Stuart Jeffries

Stop tearing down controversial statues, says British-Guyanan artist Hew Locke

The artist, who has wrapped a statue of Victoria in a wooden ship in Birmingham, prefers a retain and explain approach

Hew Locke in Birmingham’s Victoria Square with ‘Foreign Exchange’, his reworking of Queen Victoria’s statue. Photo: Shaun Fellows. Courtesy of Birmingham 2022 Festival and Ikon 
issue 16 July 2022

When Hew Locke was growing up in Guyana, he would pass by the statue of Queen Victoria in front of Georgetown’s law courts.

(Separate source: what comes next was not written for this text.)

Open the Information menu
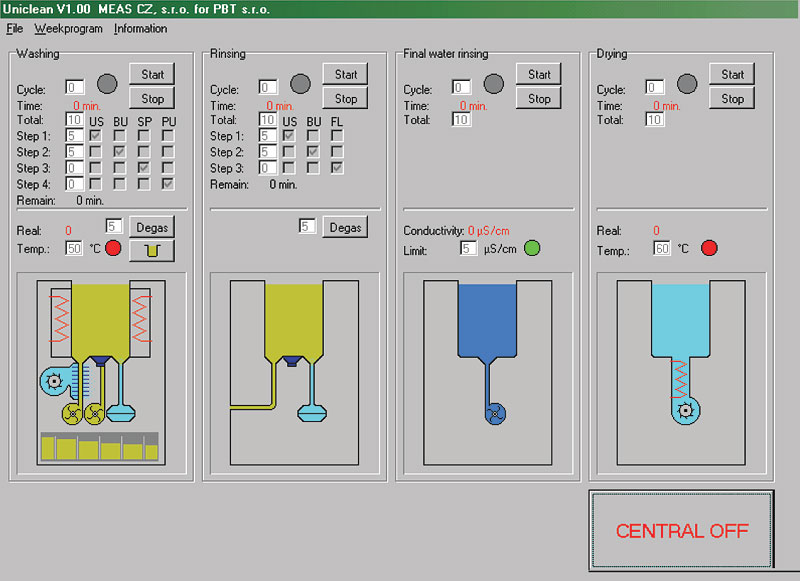tap(140, 29)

Henry Richard Hope-Pinker’s 1894 statue had been commissioned to mark the monarch’s golden jubilee, but not long after Guyana became independent from British rule in 1970, the statue was beheaded and the remains thrown into bushes in the botanical gardens.

‘I remember being shocked that such a sacrilegious thing could happen,’ says the Edinburgh-born, Guyana-raised, London-based 62-year-old artist. ‘It set me thinking about what public statues are for. Who are these people? How come we pass by them without noticing every day?’

Half a century later and thousands of miles away, Locke is still thinking about these questions. We’re standing beneath another statue of Victoria, in Birmingham, between Joseph Chamberlain’s Italianate Council House and the Parthenon-replica Town Hall.

Thomas Brock’s 1901 marble figure was erected here 12 days before Victoria’s death in 1901.